**Bloco de texto**
===

A maciça presença de Blat nas telas se conjuga com novas empreitadas profissionais em sua carreira. Em 2022, ele estreou como realizador de longas com "O Debate". Passou também a trabalhar como curador na seleção de longas do Festival de Gramado.

Na entrevista a seguir, Blat fala de encontros, descobertas e ousadias.

De que forma a releitura teatral de "Grande Sertão: Veredas" feita por Bia Lessa mudou o seu entendimento do seu papel no teatro e ampliou sua percepção do que o teatro pode revelar sobre o seu processo criativo?

Caio Blat: Meu encontro com a Bia mudou toda a minha vida e mudou também o meu entendimento no teatro, porque ela é muito visceral e parte para uma emoção direta. A gente nunca estudava o texto do Guimarães Rosa, nem pensava como encenar. Ela sempre ia direto para a emoção urgente da cena que a gente ia trabalhar e ia improvisando em cima disso. É um processo muito coletivo. Ela não se importa com enfeites, cenário, luz, música. Ela só se importa com a emoção verdadeira do personagem. Tudo mais fica secundário, vai entrando depois na composição da Bia, por mais esteta que ela seja. Ela me alertou para um teatro muito imediato, onde a gente mergulha de cabeça na emoção do personagem e toda a encenação se constrói depois.

Como foi reencontrar a dinâmica de Bia para o filme? O que saiu desse segundo olhar sobre Guimarães Rosa em "O Diabo na Rua, no Meio do Redemoinho"?

===

**Informações fornecidas**

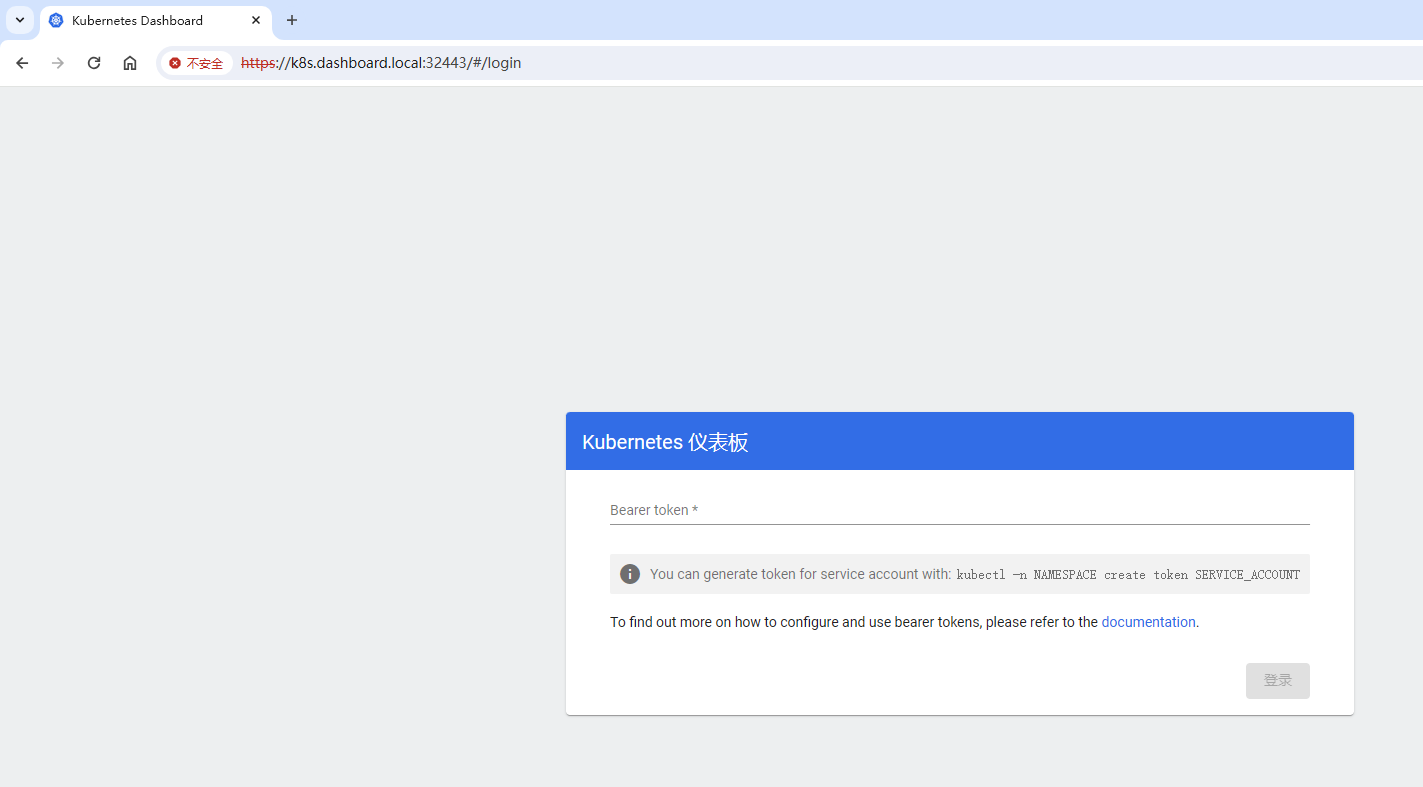1423x787 pixels.
Task: Click the Kubernetes 仪表板 header title
Action: tap(665, 442)
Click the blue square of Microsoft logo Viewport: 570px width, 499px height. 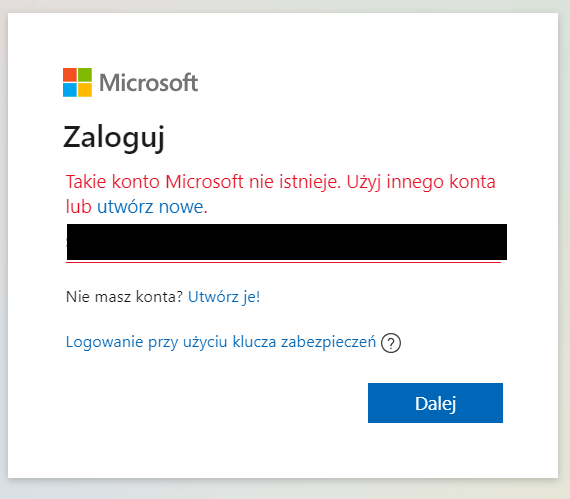pyautogui.click(x=70, y=90)
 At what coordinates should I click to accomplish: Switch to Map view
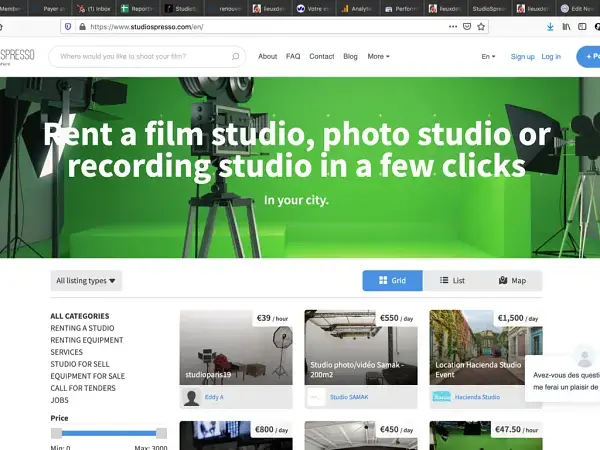(x=512, y=281)
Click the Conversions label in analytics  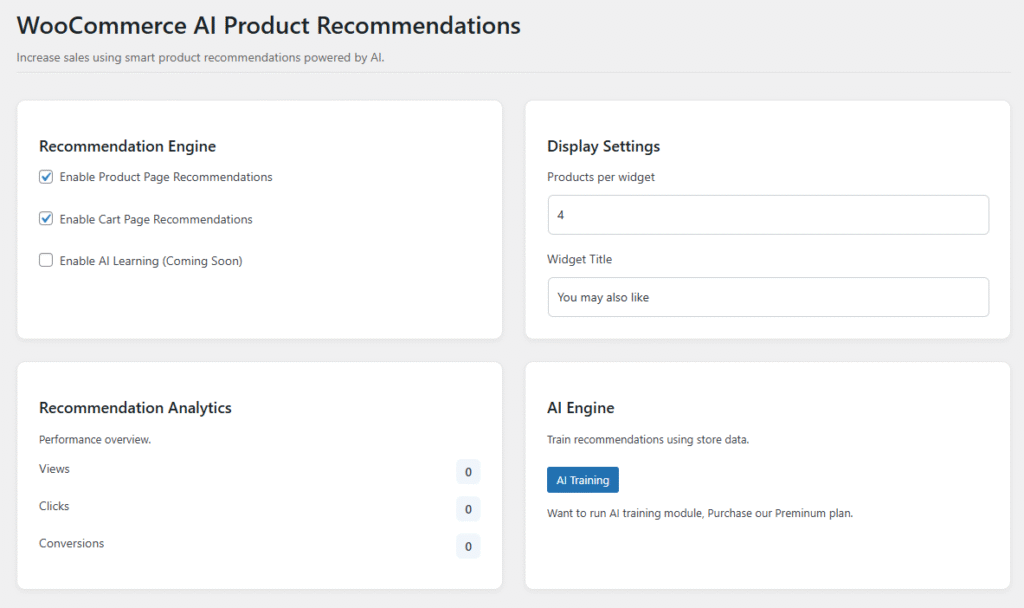point(71,544)
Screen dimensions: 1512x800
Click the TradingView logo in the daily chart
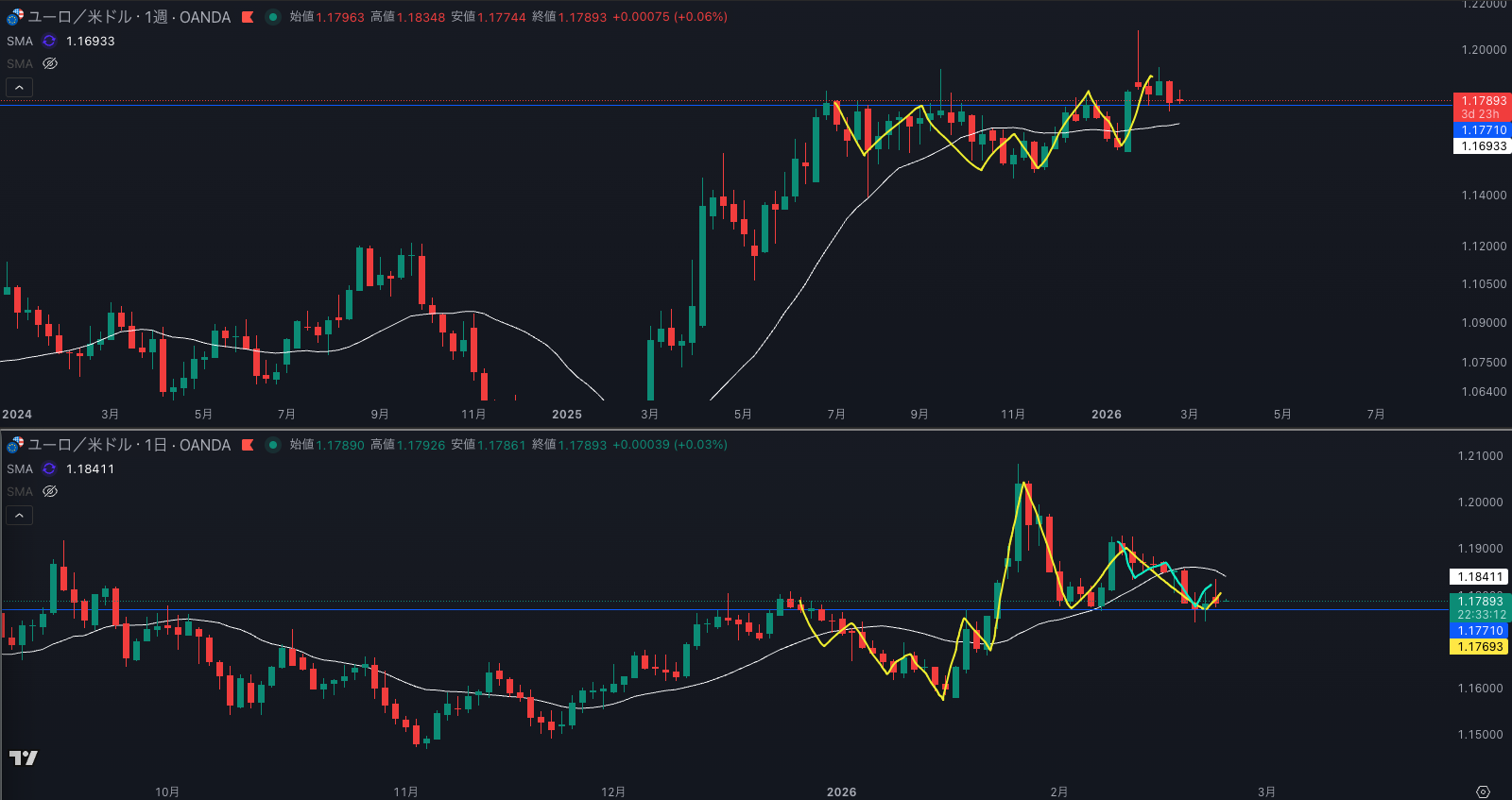coord(24,757)
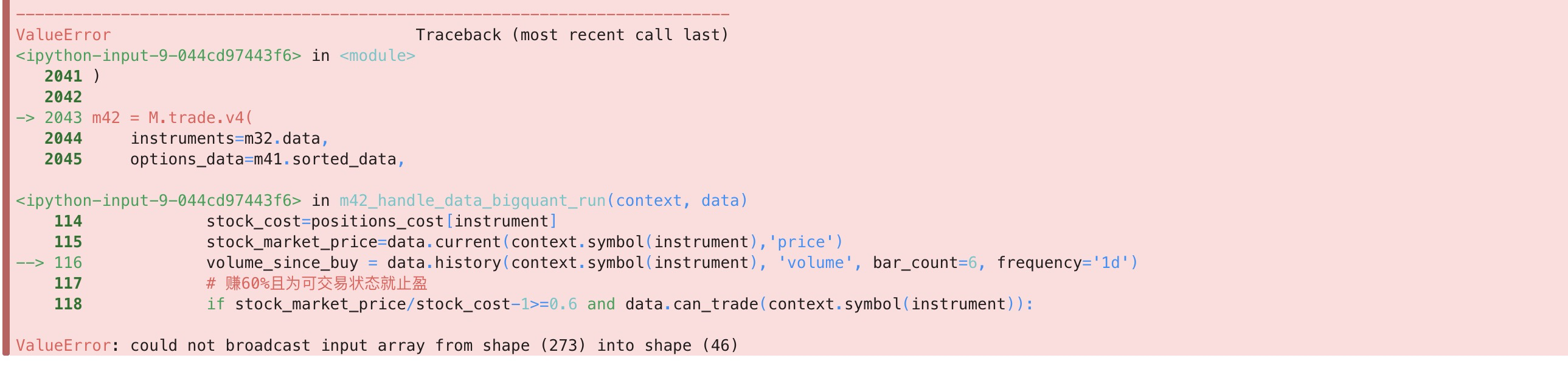Click the "Traceback (most recent call last)" text
1568x380 pixels.
coord(572,35)
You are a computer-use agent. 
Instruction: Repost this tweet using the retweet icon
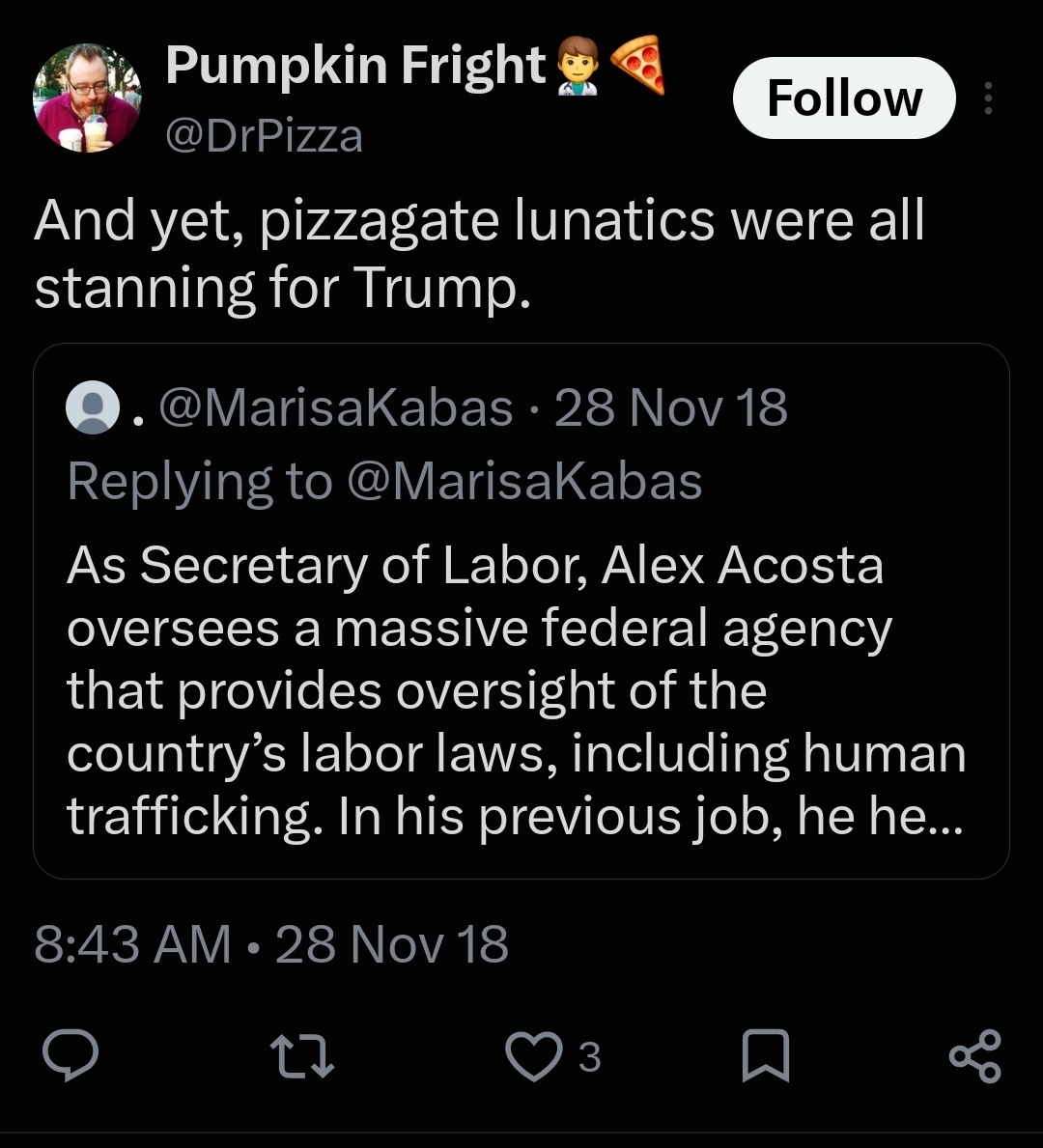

===

**Perguntas a responder**
A: Reduza a uma lista curta o parágrafo do texto sobre Caio Blat que começa com "Caio Blat: Meu encontro com a Bia", preservando os fatos principais.
B: Escreva a continuação do texto sobre Caio Blat a partir da pergunta final, sobre o filme "O Diabo na Rua, no Meio do Redemoinho".

**Respostas por tarefa**
A:
- O encontro com Bia Lessa mudou a vida de Caio Blat e seu entendimento do teatro.
- Bia é muito visceral e parte para uma emoção direta.
- O grupo nunca estudava o texto de Guimarães Rosa nem pensava em como encenar. Ia direto para a emoção urgente da cena e improvisava em cima disso.
- O processo é muito coletivo.
- Bia só se importa com a emoção verdadeira do personagem. Enfeites, cenário, luz e música ficam secundários e entram depois na composição.
- Ela o alertou para um teatro muito imediato, em que se mergulha na emoção do personagem e a encenação se constrói depois.

B:
Quando Bia decidiu fazer o registro no cinema, a gente achou tudo muito louco, realmente. Era uma transposição difícil. Já havia sido difícil a transposição do livro para o palco. Transpor então para um estúdio... A gente ficou abismado com a ousadia dessa mulher mais uma vez. Acho que a principal diferença é que no teatro a gente estava numa arena 360º, com o público de todos os lados e, no cinema, há um único espectador, que é a câmera. Sob esse método, há um único foco, cada vez mais próximo do Riobaldo, cada vez mais próximo dos personagens. Então foi um zoom e um foco unidirecional para uma peça que era uma gira em 360º, uma arena. Uma experiência coletiva virou uma contação pr'um único personagem. É como se o espectador estivesse o tempo inteiro ali na frente do Riobaldo, bem colado nele mesmo. Para isso foi feita uma série de transposições de linguagem. É uma nova travessia, é um salto adiante.

Você participa da Mostra também com "On Off", de Lírio Ferreira, que concorreu ao troféu Redentor no Festival do Rio. O que essa trama de tons policiais te apresentou?

"On Off" foi uma experiência muito radical, que realmente me faz repensar tudo no cinema. Ele nasce de uma transmissão ao vivo de uma peça, daí vem a ideia de fazer tudo num plano sequência, porque essa apresentação começou com uma live na pandemia. É muito lindo quando você tem uma única unidade de tempo. O ator controla o ritmo, controla o tempo, faz um jogo com a câmera, que é uma coisa que eu adoro, mesmo em planos curtos. Um plano-sequência tem que ser, o tempo inteiro, um duelo do ator com a câmera, em que um está procurando o outro, um encontrando o outro, um se posicionando de acordo com o outro, dançando.

Você incorporou o audiovisual de maneira frontal. Rodou longa, virou curador de Gramado... o que essa nova dieta de cinema traz para o seu entendimento do seu papel como artista?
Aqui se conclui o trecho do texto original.